---------- DATASET ENTRIES ----------

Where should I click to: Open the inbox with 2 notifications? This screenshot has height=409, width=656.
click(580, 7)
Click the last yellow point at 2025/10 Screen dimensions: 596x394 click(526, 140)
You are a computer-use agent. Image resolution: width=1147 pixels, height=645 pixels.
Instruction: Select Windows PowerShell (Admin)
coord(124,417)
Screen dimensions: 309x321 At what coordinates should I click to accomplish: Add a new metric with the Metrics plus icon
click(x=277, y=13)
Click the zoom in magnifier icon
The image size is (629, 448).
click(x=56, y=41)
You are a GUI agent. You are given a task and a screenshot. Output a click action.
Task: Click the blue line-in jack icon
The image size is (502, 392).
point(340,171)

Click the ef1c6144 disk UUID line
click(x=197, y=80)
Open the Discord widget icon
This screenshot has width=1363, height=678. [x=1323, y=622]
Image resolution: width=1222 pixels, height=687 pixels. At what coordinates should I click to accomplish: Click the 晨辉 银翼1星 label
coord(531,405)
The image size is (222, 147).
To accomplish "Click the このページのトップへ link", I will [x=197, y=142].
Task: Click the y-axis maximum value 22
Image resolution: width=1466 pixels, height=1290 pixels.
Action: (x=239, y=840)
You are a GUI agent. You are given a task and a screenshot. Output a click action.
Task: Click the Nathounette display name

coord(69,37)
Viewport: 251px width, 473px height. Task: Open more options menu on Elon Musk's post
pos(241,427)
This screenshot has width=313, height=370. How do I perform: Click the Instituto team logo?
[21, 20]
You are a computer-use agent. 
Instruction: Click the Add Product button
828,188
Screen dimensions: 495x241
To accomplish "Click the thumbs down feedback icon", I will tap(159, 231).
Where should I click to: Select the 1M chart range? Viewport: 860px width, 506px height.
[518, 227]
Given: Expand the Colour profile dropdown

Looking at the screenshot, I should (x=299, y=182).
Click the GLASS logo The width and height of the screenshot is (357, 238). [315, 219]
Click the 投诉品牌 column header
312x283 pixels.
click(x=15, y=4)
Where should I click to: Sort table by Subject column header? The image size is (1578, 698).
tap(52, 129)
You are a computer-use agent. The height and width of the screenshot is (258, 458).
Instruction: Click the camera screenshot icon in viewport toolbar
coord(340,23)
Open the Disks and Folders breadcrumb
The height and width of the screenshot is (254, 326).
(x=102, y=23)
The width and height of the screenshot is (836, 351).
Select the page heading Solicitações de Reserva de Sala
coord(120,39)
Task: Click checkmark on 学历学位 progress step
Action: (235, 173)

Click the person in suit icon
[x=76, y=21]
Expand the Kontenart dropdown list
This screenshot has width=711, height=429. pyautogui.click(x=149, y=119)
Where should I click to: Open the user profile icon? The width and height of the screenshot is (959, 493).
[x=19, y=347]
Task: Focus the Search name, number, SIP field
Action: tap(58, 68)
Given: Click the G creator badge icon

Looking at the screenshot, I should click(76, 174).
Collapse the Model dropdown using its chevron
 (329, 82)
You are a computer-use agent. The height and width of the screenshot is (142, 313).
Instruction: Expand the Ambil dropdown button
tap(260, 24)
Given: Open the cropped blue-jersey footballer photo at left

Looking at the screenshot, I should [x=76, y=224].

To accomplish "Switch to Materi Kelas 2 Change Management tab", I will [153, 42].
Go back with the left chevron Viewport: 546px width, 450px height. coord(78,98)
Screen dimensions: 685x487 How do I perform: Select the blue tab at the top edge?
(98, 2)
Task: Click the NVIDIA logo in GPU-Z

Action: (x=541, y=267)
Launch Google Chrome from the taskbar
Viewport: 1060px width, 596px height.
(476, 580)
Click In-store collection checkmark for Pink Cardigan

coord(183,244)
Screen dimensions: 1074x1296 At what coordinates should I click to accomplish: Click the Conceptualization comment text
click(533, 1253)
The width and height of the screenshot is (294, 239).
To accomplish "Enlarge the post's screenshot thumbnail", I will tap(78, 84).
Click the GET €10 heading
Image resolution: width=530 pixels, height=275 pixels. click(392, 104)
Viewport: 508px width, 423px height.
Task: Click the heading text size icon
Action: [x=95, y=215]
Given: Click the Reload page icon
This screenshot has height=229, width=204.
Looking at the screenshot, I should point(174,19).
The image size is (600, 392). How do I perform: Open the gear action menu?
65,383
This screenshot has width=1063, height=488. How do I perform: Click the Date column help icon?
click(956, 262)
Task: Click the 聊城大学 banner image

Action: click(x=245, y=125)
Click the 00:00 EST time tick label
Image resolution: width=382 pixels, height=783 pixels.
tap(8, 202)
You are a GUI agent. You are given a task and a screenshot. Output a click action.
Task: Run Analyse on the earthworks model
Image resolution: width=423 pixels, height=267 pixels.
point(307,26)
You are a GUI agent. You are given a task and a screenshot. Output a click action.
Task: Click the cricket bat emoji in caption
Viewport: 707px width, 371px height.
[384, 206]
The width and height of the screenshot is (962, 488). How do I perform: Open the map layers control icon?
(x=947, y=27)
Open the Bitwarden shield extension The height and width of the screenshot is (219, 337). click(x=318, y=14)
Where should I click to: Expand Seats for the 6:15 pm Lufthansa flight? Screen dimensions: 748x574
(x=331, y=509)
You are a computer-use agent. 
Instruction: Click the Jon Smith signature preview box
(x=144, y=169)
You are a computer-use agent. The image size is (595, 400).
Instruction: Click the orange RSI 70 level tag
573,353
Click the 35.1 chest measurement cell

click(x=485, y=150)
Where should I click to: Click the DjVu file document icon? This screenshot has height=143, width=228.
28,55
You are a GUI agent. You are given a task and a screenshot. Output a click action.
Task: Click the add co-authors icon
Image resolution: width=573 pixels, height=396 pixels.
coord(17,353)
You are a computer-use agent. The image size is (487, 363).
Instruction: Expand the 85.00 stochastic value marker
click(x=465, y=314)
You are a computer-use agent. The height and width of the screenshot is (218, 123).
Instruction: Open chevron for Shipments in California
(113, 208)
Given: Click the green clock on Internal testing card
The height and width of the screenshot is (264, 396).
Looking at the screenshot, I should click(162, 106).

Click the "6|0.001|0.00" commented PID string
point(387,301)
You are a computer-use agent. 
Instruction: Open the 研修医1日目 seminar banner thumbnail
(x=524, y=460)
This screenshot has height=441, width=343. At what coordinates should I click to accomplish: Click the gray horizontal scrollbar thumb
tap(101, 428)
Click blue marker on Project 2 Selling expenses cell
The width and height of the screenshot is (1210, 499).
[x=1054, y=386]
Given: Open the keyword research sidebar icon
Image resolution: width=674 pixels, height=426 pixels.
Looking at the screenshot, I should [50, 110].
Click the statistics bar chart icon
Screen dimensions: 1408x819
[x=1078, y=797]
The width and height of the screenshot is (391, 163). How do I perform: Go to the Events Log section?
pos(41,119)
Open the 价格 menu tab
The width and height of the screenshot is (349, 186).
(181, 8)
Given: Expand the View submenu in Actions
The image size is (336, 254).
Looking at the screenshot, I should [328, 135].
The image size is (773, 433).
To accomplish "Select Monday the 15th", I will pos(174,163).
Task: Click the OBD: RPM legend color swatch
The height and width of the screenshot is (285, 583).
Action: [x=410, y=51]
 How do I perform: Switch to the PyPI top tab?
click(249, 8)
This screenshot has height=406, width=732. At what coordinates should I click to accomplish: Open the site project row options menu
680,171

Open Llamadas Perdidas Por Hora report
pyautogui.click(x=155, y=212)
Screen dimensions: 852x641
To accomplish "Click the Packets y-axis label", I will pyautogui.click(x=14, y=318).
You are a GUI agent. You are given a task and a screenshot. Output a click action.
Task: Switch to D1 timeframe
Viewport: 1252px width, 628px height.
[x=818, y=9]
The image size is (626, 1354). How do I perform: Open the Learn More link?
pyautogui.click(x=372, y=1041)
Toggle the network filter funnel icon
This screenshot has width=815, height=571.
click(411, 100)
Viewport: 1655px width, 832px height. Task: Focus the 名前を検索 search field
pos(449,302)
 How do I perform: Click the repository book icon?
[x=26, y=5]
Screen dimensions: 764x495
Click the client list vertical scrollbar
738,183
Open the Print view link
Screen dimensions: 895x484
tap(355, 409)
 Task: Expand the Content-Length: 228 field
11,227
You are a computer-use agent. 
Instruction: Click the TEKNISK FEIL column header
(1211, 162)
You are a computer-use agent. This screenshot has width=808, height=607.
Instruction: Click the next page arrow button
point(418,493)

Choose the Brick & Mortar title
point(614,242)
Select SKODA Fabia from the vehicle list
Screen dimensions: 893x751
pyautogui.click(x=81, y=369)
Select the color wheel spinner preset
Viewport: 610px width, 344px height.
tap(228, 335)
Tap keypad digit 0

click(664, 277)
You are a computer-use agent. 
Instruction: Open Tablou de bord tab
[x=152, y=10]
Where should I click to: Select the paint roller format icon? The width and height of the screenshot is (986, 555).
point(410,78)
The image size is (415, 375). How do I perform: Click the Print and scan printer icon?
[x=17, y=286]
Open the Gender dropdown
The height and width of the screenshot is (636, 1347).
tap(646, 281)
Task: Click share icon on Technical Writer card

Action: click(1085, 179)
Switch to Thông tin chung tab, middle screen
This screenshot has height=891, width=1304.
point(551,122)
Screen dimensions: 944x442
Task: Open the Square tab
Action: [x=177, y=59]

----------

Wherever a line in the data above contains the word "will", copy that line.

To accomplish "Click the このページのトップへ link", I will [x=197, y=142].
To accomplish "Click the thumbs down feedback icon", I will tap(159, 231).
To accomplish "Switch to Materi Kelas 2 Change Management tab", I will [153, 42].
To accomplish "Enlarge the post's screenshot thumbnail", I will tap(78, 84).
To accomplish "Select Monday the 15th", I will pos(174,163).
To accomplish "Click the Packets y-axis label", I will pyautogui.click(x=14, y=318).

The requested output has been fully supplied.